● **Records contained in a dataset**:
>>>

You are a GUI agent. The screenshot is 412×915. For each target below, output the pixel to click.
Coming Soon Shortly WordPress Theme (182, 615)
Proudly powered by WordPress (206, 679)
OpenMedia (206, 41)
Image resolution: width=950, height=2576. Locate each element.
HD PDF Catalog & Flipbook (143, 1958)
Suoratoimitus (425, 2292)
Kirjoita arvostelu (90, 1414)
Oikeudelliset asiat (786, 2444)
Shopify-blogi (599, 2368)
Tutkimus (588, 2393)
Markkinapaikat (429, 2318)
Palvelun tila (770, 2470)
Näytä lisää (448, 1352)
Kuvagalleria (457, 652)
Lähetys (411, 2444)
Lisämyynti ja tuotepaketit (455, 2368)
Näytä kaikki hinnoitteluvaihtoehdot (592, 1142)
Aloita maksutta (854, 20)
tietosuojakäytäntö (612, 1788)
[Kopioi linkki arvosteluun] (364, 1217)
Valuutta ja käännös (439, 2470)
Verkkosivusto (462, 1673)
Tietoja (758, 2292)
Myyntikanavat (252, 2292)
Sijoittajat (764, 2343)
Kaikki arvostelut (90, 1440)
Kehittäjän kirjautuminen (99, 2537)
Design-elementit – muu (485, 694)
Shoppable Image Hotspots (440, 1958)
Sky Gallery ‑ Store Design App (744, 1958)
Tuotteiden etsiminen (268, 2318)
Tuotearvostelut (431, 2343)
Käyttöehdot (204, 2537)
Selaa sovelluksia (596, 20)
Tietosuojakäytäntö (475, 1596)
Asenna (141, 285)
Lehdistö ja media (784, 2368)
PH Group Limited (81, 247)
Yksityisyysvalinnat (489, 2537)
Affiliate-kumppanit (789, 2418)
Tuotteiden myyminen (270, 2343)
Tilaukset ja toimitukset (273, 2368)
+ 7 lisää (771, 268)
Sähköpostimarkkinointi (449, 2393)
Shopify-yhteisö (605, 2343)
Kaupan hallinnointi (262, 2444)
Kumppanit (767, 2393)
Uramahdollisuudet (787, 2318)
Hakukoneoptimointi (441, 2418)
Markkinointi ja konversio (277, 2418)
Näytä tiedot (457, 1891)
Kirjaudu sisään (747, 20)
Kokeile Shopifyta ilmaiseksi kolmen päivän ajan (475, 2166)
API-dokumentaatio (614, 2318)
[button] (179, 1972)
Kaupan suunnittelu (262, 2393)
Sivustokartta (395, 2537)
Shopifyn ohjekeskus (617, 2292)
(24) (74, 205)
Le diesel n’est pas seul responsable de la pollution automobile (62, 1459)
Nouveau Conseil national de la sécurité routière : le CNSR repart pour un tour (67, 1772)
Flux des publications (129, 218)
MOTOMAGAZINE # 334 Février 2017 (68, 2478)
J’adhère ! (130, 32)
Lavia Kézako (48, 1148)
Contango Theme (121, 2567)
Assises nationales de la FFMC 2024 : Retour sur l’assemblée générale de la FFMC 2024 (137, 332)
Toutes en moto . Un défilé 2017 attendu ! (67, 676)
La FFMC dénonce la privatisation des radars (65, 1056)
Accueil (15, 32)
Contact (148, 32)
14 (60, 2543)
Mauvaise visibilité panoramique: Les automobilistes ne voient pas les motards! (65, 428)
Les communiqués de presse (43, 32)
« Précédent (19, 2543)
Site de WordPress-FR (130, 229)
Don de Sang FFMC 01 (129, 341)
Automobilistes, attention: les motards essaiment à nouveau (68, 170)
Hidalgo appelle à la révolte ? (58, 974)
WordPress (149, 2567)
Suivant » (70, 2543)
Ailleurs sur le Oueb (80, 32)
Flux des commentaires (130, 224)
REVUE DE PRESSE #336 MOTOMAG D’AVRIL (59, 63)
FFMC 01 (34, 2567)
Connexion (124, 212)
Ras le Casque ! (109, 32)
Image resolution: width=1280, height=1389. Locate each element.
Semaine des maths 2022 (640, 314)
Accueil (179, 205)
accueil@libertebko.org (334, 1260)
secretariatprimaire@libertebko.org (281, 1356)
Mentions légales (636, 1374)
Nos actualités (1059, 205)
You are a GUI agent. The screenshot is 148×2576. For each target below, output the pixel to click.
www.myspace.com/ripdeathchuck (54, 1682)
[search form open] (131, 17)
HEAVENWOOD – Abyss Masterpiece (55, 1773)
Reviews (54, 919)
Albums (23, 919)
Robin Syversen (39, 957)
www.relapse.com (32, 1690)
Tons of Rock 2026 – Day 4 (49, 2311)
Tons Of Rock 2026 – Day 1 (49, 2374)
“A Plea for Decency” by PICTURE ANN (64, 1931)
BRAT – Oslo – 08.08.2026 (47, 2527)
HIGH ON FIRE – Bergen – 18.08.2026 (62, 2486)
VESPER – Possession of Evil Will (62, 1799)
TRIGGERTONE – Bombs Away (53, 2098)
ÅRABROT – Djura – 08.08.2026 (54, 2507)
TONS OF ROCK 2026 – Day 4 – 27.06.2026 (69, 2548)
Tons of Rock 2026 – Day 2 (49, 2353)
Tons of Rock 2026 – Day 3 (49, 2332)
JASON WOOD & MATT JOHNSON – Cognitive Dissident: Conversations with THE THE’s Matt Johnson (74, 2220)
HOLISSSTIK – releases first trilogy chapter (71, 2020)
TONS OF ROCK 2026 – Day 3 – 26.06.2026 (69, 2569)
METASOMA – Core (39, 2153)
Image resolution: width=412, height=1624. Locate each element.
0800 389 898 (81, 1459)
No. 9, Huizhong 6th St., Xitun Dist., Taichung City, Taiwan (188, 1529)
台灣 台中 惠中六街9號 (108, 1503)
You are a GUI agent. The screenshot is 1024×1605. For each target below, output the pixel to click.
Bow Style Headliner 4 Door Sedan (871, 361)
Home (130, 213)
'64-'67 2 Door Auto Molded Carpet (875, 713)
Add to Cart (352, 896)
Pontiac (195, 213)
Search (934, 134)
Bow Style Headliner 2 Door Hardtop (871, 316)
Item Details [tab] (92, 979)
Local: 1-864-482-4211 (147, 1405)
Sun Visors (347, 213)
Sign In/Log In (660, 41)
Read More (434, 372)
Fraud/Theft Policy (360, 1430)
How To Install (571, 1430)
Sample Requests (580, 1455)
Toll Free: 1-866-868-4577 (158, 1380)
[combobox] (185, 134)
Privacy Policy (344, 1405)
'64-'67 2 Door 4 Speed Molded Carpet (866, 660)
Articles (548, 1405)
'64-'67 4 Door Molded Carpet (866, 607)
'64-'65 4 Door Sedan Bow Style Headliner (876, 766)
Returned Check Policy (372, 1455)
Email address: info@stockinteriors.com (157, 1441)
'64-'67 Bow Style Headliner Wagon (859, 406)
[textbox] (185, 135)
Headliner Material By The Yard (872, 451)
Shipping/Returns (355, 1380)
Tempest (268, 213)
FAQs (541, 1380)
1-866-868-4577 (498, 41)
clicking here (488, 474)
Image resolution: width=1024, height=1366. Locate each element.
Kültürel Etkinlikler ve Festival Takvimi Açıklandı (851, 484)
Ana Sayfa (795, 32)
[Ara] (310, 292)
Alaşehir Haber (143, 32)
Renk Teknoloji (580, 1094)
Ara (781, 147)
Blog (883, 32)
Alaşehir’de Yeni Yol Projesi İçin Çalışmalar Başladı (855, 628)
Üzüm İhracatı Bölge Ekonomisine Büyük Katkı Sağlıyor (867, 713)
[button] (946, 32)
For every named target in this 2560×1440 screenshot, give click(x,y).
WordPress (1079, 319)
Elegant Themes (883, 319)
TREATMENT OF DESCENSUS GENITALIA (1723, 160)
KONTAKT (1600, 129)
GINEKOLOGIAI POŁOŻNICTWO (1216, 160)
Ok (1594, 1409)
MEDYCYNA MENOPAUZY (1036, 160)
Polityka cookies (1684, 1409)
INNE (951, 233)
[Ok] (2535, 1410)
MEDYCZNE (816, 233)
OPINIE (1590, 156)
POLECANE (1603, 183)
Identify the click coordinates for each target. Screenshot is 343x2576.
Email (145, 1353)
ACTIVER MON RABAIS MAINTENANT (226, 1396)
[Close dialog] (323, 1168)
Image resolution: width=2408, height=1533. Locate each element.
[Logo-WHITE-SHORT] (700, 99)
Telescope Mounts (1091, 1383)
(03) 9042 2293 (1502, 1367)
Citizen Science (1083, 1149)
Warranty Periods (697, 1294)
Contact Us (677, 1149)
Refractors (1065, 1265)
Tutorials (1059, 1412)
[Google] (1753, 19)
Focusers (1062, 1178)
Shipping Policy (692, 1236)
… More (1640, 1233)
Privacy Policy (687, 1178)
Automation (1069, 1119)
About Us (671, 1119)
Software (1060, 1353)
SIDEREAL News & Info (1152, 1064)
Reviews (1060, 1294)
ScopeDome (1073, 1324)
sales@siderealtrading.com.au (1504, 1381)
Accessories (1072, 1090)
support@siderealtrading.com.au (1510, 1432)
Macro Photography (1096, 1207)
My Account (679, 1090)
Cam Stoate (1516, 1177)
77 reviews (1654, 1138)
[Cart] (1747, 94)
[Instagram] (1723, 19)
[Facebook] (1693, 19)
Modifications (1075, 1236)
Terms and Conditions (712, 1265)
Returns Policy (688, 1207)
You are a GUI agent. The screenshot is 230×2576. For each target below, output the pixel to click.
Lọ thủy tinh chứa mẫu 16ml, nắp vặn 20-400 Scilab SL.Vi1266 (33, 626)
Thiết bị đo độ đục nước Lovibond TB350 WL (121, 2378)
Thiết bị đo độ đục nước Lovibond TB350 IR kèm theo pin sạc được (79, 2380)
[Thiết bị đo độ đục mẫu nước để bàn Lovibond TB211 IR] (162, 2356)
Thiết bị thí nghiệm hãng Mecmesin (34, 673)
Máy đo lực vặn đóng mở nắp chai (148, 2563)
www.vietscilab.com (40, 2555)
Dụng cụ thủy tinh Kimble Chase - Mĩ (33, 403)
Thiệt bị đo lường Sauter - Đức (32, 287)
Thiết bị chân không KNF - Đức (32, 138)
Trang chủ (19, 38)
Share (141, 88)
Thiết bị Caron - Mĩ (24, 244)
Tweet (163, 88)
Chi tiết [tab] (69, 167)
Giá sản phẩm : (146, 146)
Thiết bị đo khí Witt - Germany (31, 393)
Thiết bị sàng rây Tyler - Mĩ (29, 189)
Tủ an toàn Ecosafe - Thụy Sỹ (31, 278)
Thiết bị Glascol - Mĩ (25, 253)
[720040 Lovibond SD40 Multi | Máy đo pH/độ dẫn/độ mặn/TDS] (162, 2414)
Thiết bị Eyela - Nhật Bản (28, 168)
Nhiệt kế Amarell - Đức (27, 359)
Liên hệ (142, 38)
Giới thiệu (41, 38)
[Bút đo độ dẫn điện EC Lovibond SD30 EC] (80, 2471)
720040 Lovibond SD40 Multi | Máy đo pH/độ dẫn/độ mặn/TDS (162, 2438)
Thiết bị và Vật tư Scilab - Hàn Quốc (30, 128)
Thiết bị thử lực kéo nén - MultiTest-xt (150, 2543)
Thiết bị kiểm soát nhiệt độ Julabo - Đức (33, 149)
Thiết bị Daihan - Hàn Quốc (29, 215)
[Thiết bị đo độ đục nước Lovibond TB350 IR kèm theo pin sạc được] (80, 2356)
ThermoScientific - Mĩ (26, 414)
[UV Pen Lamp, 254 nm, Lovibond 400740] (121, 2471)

<<<

● **WORK INSTRUCTIONS**:
The answer is the run of lines above from the line containing "Software (1060, 1353)" through the line containing "[Cart] (1747, 94)", copied exactly and alone.

● **ANSWER BOX**:
Software (1060, 1353)
SIDEREAL News & Info (1152, 1064)
Reviews (1060, 1294)
ScopeDome (1073, 1324)
sales@siderealtrading.com.au (1504, 1381)
Accessories (1072, 1090)
support@siderealtrading.com.au (1510, 1432)
Macro Photography (1096, 1207)
My Account (679, 1090)
Cam Stoate (1516, 1177)
77 reviews (1654, 1138)
[Cart] (1747, 94)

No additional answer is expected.